Convert the lines between those holding "Show Max time range" and "click(16, 344)", inclusive, into a two-column CSV with the headers text and answer. Give one row per entry, wrap each field in quotes, replace line breaks with spaces, and leave the pictures out.

Start of Records shown

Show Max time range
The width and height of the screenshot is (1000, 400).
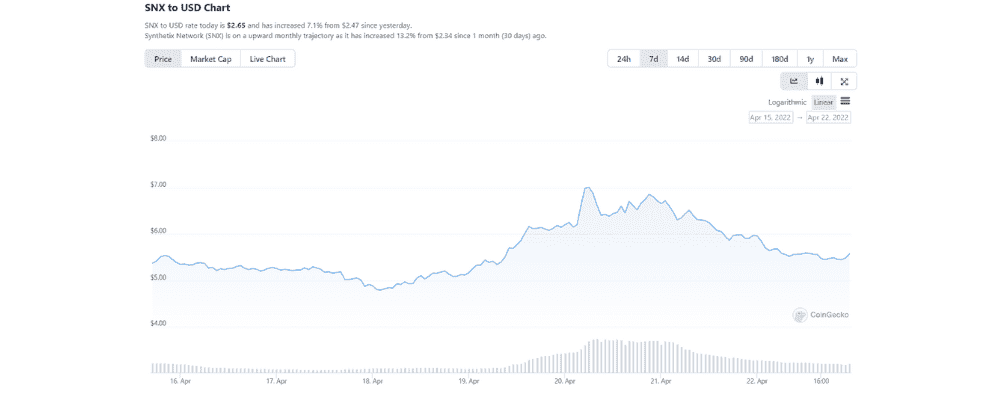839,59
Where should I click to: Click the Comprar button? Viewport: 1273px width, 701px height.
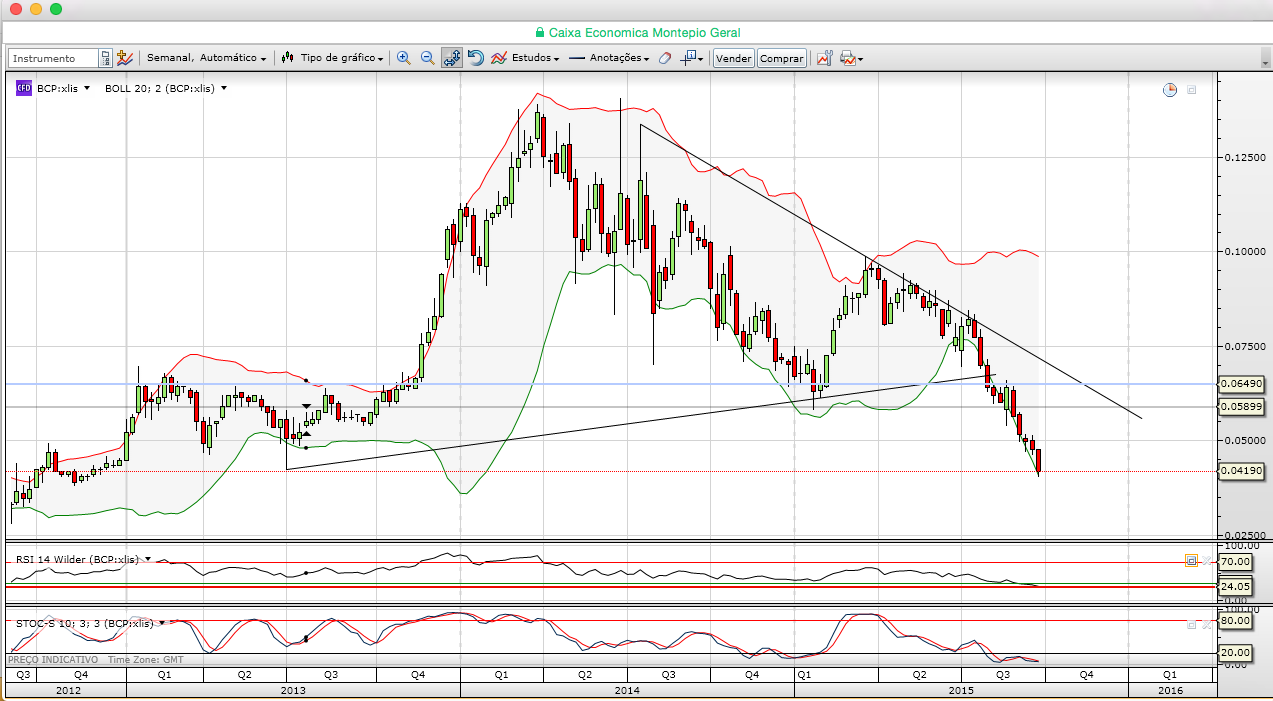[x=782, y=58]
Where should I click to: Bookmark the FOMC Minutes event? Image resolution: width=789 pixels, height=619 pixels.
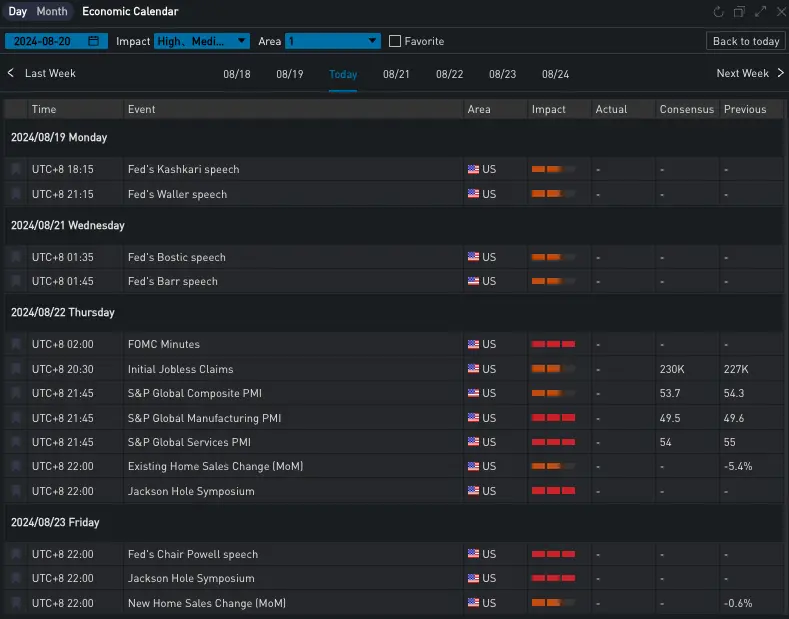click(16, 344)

End of Records shown
Start of Records shown

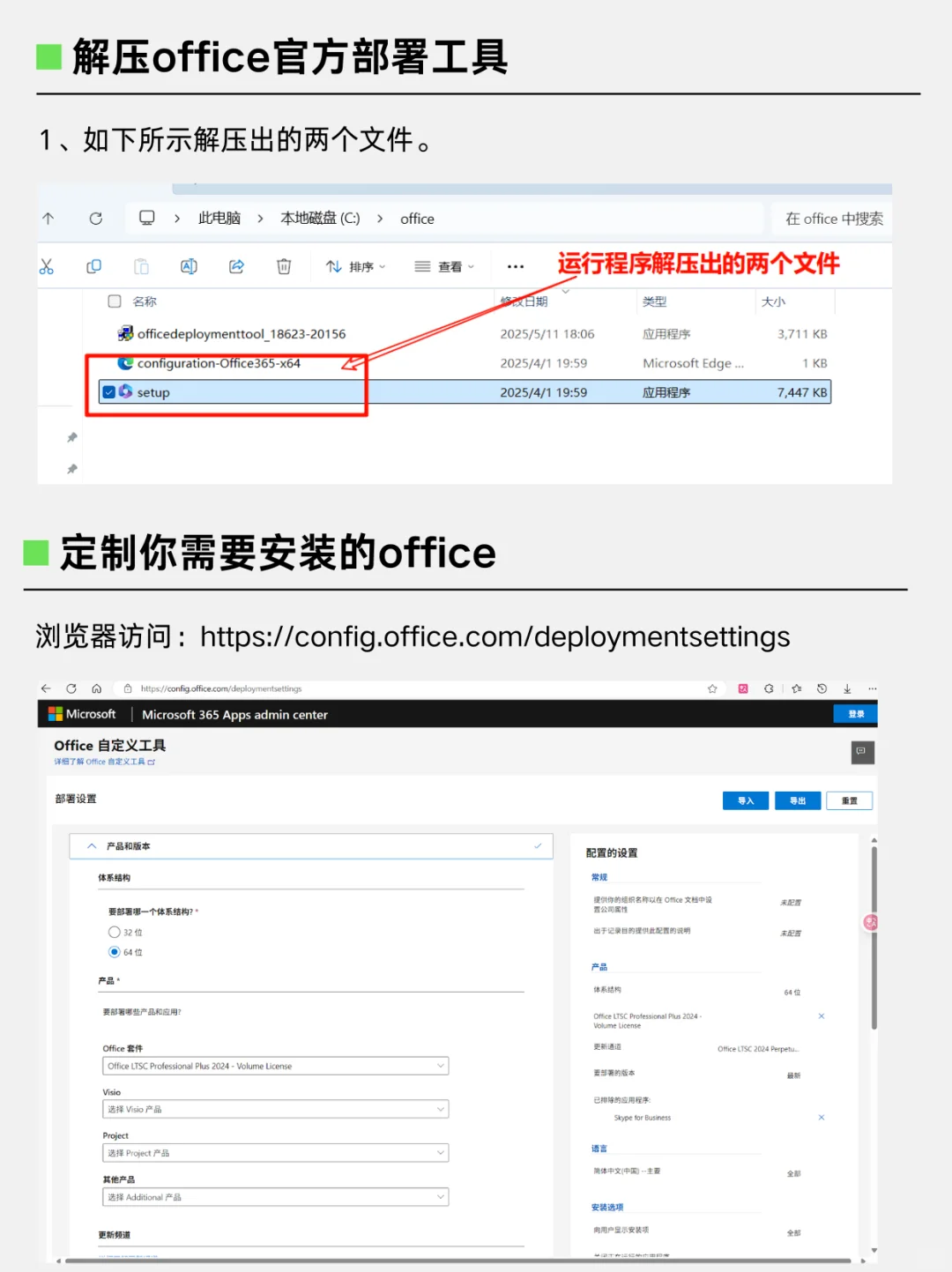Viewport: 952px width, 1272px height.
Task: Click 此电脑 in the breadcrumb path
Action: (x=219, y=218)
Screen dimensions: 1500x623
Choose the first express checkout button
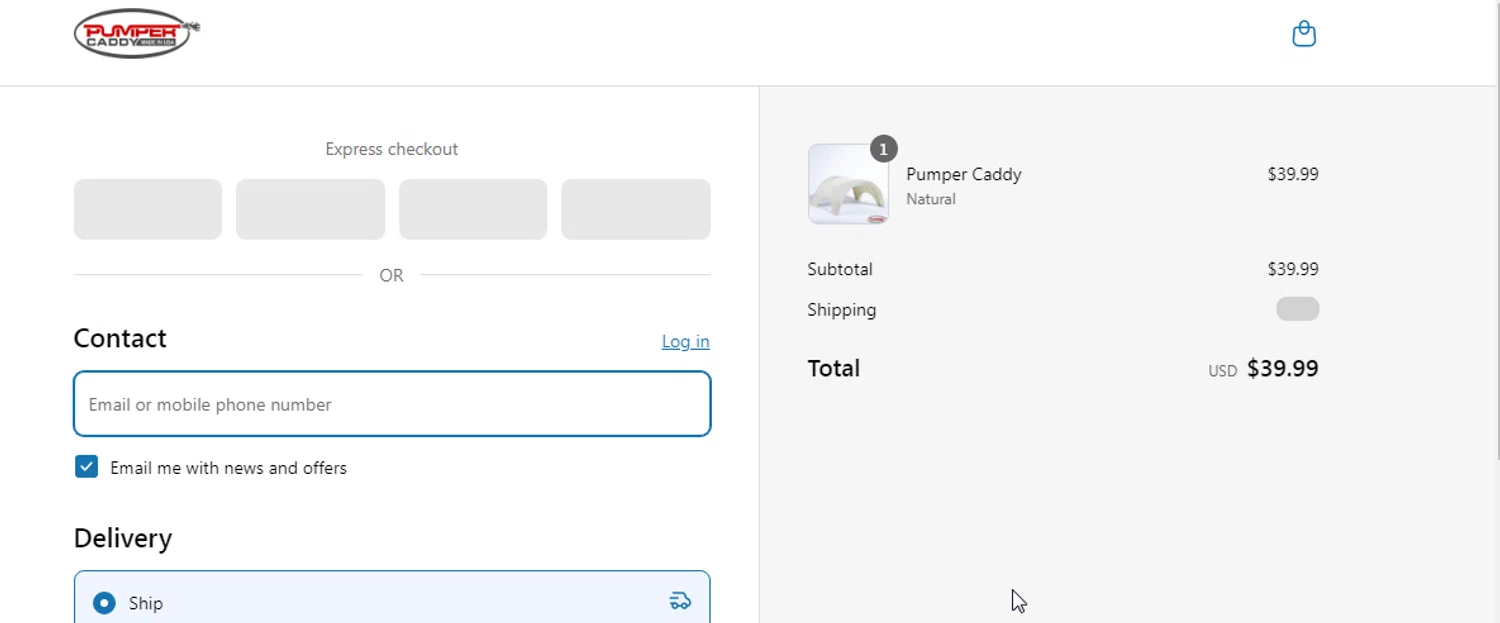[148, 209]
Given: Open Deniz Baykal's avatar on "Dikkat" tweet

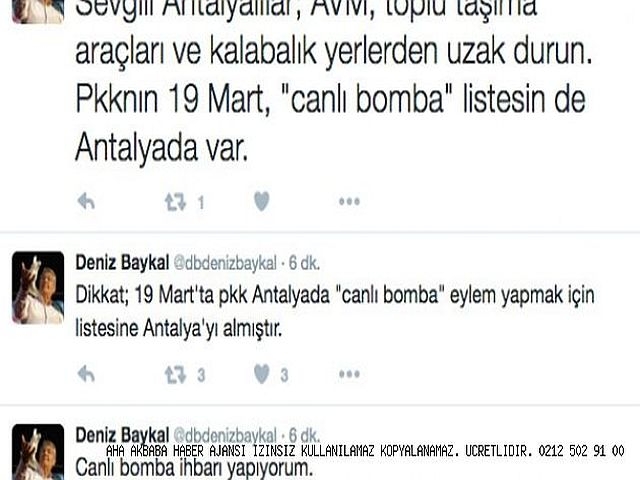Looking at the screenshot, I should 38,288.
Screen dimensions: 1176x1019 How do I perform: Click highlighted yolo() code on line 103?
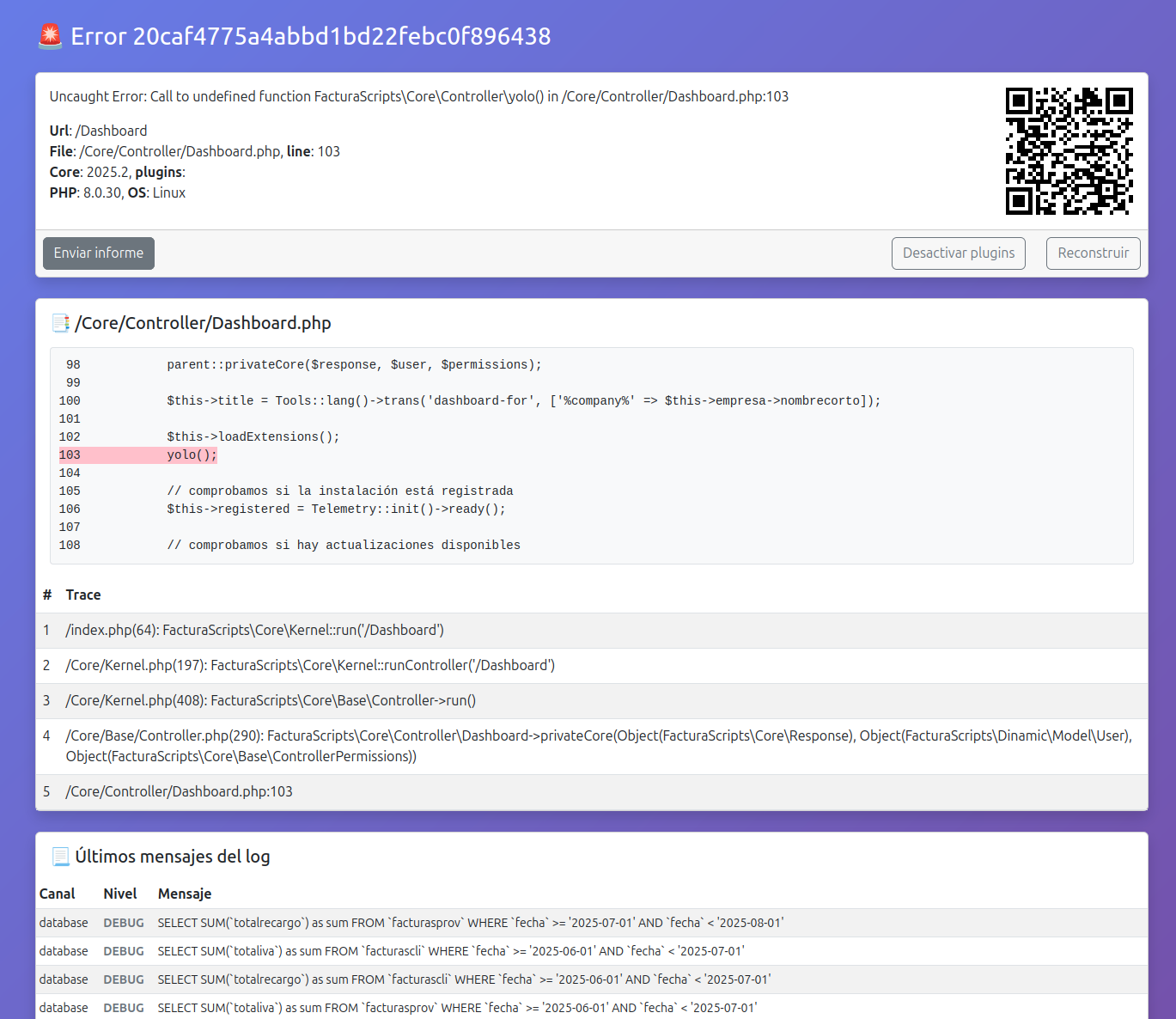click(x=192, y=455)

End of Records shown

▶ _Output below_
text,answer
"Show Max time range The width and height of the screenshot is (1000, 400).","839,59"
"Where should I click to: Click the Comprar button? Viewport: 1273px width, 701px height.","[x=782, y=58]"
"Where should I click to: Bookmark the FOMC Minutes event? Image resolution: width=789 pixels, height=619 pixels.","click(16, 344)"